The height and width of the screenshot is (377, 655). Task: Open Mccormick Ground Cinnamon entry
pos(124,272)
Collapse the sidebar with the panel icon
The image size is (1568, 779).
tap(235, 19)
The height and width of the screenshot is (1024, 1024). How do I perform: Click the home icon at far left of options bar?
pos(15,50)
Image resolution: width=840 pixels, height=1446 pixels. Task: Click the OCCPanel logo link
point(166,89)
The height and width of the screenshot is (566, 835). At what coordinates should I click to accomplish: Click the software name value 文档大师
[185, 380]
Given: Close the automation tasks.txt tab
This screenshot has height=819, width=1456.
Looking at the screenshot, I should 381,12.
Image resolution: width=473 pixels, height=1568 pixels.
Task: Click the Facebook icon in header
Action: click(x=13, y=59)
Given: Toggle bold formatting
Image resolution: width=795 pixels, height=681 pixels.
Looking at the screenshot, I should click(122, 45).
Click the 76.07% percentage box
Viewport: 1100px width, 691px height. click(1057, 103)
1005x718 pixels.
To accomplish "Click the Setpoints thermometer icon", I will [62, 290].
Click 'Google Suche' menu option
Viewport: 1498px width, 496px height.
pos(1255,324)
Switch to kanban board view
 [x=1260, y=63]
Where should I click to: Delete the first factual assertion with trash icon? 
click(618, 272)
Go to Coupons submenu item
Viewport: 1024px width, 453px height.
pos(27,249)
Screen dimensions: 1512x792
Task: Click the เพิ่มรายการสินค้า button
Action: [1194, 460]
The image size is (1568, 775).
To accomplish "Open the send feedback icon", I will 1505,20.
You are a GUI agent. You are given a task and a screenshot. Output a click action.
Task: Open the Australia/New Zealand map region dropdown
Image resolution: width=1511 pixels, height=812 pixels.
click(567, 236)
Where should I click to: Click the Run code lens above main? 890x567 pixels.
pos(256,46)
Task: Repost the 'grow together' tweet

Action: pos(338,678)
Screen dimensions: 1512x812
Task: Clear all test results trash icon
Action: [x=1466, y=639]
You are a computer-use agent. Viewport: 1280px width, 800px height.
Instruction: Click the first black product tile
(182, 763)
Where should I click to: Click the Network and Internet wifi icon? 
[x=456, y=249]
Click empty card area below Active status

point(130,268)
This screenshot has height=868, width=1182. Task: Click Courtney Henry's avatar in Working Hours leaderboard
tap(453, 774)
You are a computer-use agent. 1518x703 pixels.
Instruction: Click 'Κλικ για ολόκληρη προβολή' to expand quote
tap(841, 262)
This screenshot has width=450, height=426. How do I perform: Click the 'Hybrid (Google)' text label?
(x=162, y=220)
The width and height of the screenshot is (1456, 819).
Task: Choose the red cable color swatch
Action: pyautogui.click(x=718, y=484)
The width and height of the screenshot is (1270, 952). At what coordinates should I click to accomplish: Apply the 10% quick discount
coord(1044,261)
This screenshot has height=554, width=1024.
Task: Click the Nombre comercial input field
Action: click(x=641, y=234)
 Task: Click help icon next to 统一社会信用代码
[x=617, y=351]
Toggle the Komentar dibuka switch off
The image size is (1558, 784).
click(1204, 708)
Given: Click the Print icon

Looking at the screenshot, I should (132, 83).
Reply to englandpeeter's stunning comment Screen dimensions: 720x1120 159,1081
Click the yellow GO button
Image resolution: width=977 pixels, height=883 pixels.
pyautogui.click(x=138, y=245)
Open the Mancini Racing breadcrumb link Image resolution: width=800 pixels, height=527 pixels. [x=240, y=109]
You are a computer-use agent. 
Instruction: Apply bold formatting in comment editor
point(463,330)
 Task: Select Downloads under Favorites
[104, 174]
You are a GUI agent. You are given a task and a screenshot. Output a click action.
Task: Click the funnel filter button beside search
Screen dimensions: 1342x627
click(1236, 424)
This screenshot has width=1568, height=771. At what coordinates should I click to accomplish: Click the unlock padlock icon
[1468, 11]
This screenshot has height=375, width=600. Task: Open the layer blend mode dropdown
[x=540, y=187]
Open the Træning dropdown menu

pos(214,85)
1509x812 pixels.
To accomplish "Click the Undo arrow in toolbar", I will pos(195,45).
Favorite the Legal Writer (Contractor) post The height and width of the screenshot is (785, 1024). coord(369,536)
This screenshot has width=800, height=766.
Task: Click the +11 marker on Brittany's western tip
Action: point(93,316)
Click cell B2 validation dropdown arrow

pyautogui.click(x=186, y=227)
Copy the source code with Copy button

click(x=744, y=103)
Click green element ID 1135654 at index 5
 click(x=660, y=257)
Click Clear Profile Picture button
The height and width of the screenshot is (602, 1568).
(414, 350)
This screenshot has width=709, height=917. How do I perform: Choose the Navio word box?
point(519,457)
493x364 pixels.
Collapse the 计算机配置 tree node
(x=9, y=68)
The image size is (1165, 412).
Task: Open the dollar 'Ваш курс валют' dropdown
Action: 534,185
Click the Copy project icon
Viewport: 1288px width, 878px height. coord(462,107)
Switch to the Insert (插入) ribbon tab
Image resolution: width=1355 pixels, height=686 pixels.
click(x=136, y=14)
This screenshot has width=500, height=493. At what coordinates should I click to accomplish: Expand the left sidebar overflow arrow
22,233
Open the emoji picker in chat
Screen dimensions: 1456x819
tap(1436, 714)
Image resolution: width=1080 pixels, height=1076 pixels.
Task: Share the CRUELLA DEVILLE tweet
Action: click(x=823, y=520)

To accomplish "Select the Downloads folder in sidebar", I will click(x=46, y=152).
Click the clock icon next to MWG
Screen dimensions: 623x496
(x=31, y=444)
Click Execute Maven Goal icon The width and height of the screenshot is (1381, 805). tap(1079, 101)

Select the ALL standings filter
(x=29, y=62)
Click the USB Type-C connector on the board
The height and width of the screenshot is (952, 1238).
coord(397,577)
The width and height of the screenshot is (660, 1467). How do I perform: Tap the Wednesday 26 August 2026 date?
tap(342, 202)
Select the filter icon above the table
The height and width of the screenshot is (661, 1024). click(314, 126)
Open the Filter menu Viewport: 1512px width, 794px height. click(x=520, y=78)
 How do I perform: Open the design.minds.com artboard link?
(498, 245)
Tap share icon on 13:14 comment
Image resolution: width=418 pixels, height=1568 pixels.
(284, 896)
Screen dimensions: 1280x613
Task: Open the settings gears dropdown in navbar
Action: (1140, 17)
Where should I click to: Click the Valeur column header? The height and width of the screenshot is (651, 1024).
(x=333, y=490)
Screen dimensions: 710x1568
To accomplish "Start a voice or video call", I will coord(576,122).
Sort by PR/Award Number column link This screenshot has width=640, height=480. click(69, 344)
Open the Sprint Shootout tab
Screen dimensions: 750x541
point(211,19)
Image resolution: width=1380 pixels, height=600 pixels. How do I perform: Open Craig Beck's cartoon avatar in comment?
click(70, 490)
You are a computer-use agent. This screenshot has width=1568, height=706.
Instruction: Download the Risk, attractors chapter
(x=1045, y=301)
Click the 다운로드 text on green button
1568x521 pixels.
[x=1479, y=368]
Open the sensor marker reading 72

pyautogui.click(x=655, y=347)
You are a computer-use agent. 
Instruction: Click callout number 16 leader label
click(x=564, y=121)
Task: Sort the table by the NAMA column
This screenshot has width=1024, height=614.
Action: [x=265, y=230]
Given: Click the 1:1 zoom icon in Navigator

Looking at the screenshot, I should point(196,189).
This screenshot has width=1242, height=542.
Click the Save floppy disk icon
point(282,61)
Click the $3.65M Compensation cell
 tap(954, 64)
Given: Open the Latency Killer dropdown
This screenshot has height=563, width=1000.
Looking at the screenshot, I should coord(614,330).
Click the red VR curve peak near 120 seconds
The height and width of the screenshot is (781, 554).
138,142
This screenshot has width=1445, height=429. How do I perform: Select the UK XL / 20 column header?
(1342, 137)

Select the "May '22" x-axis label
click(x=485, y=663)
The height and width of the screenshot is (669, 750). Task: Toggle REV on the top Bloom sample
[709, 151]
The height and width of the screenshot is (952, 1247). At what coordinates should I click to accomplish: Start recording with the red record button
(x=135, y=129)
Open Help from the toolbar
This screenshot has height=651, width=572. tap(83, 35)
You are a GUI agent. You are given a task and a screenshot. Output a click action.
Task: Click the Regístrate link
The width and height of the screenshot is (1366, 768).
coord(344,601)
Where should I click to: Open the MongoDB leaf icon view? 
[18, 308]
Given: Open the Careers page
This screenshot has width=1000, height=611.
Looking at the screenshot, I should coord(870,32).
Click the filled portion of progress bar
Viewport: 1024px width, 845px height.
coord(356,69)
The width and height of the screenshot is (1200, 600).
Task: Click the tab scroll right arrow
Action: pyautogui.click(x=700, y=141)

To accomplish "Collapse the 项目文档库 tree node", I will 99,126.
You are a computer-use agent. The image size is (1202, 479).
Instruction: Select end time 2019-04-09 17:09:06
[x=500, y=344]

- _What you need to do_
Rewrite the lines from the one with "Toggle the Komentar dibuka switch off" up to and including the one with "point(463,330)" as a two-column CSV headed input and output, one row for each text and its answer. Put each value in its own quoted field, with line breaks replaced by spaces.

- _Complete answer_
input,output
"Toggle the Komentar dibuka switch off The image size is (1558, 784).","click(1204, 708)"
"Given: Click the Print icon","Looking at the screenshot, I should (132, 83)."
"Reply to englandpeeter's stunning comment Screen dimensions: 720x1120","159,1081"
"Click the yellow GO button Image resolution: width=977 pixels, height=883 pixels.","pyautogui.click(x=138, y=245)"
"Open the Mancini Racing breadcrumb link Image resolution: width=800 pixels, height=527 pixels.","[x=240, y=109]"
"You are a computer-use agent. Instruction: Apply bold formatting in comment editor","point(463,330)"